The research team then transposed this technique into an animal model in order to verify the validity of this approach in vivo. With the help of viral vectors used in gene therapy, the decoy proteins were expressed in the skeletal muscle of mouse models of Steinert’s disease. In these mice, a single injection was effective, over a long period of time and with few side effects, in correcting the muscle damage associated with the disease, particularly the splicing errors, myopathy and myotonia.

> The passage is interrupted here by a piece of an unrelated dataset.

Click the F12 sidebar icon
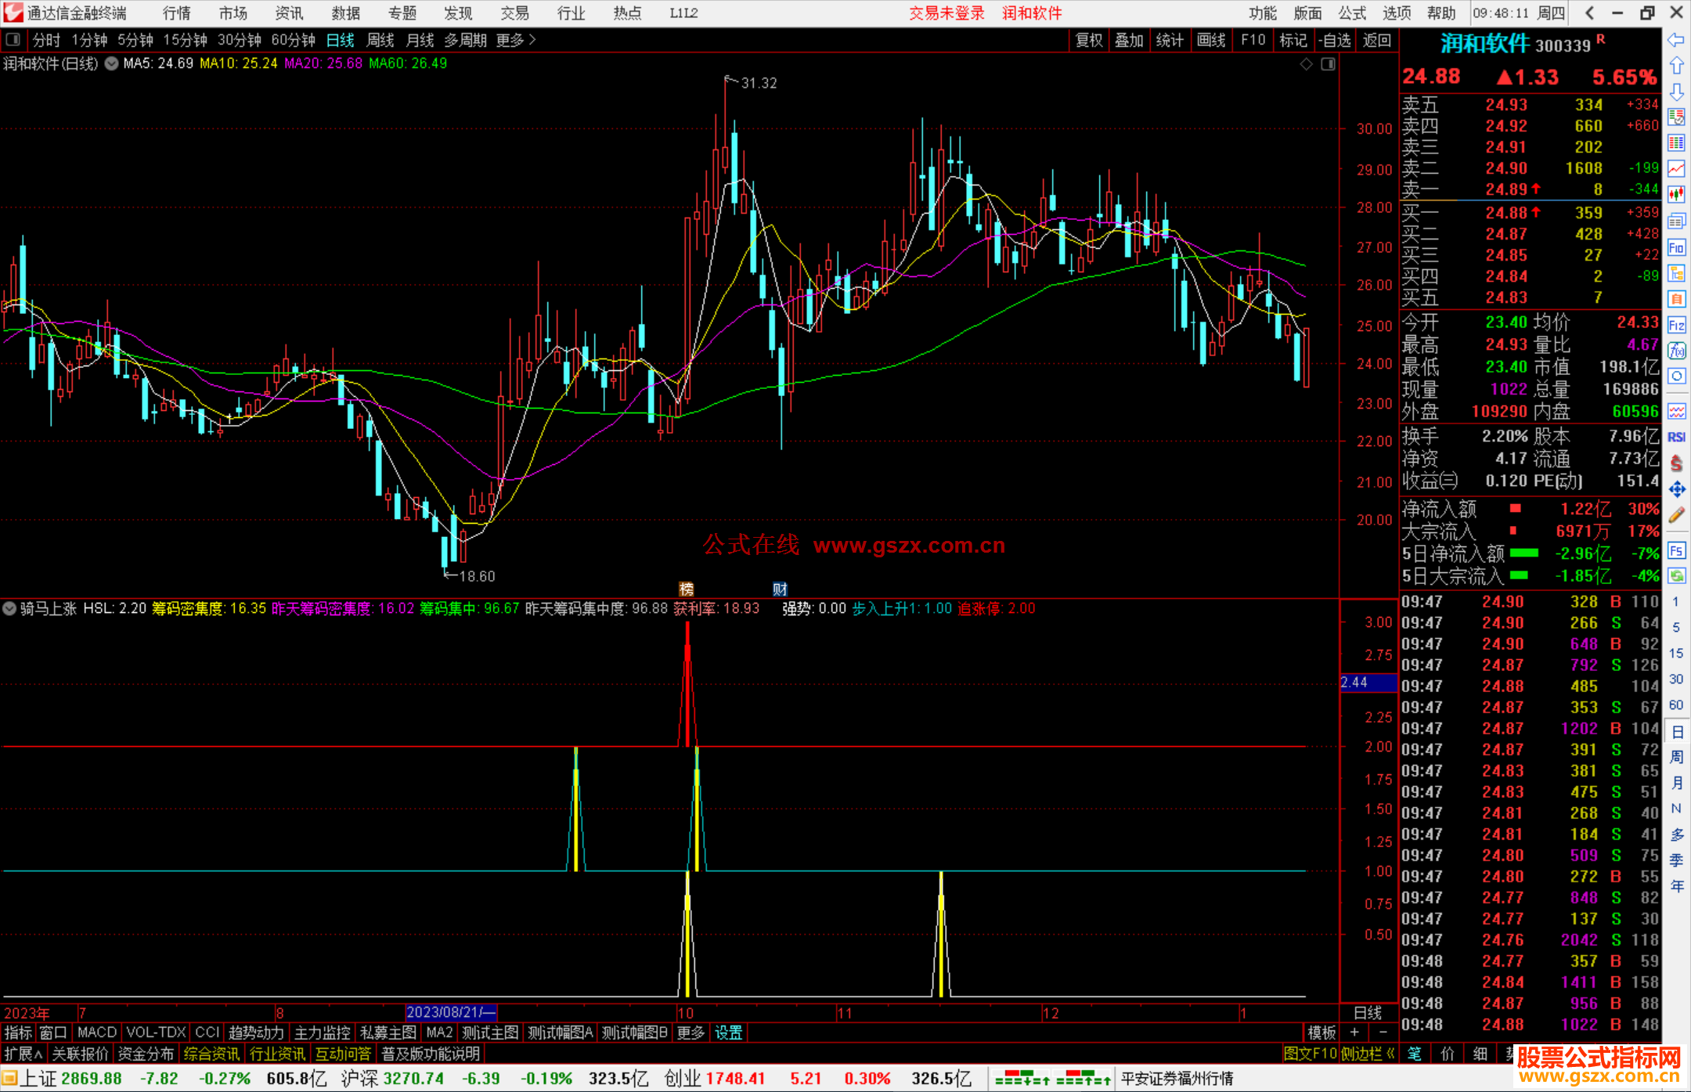 tap(1676, 325)
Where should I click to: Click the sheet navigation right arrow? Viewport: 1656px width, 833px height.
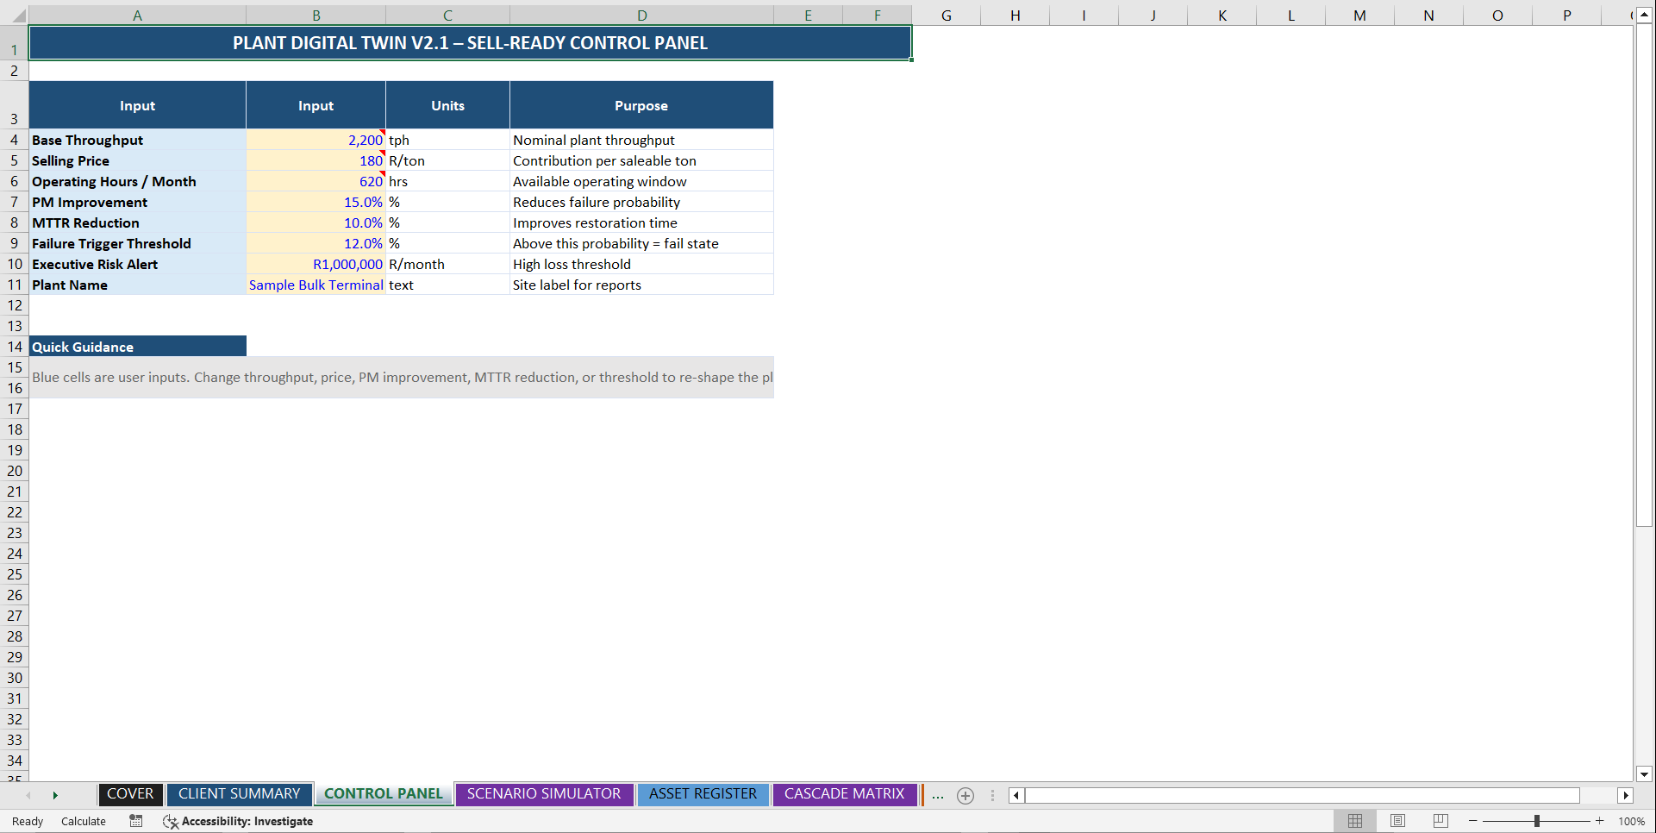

“Our findings highlight the efficacy on Steinert’s disease symptoms of a gene therapy based on the bioengineering of RNA-binding decoy proteins with strong affinity for the pathological repetitions present in the mutated RNA, in order to release the MBNL1 proteins and restore their regulatory functions,” declares Furling. However, the authors point out that additional studies are needed before this therapy can be transposed into a clinical study. “This research paves the way for the development of therapeutic solutions in the context of other diseases in which pathological RNA repetitions cause splicing regulation dysfunction,” concludes Sergeant.
1 The striated skeletal muscle is the muscle that is attached to the skeleton by tendons and which, due to its ability to contract, enables the performance of precise movements in a well-defined direction.
2 The coding sequence of a gene consists of the chaining of different combinations of four nucleic acids: adenine, guanine, cytosine, and thymine (replaced by uracil in RNA). These are organized in triplets (or codons) whose correct “reading” by the cell machinery enables the expression of a protein.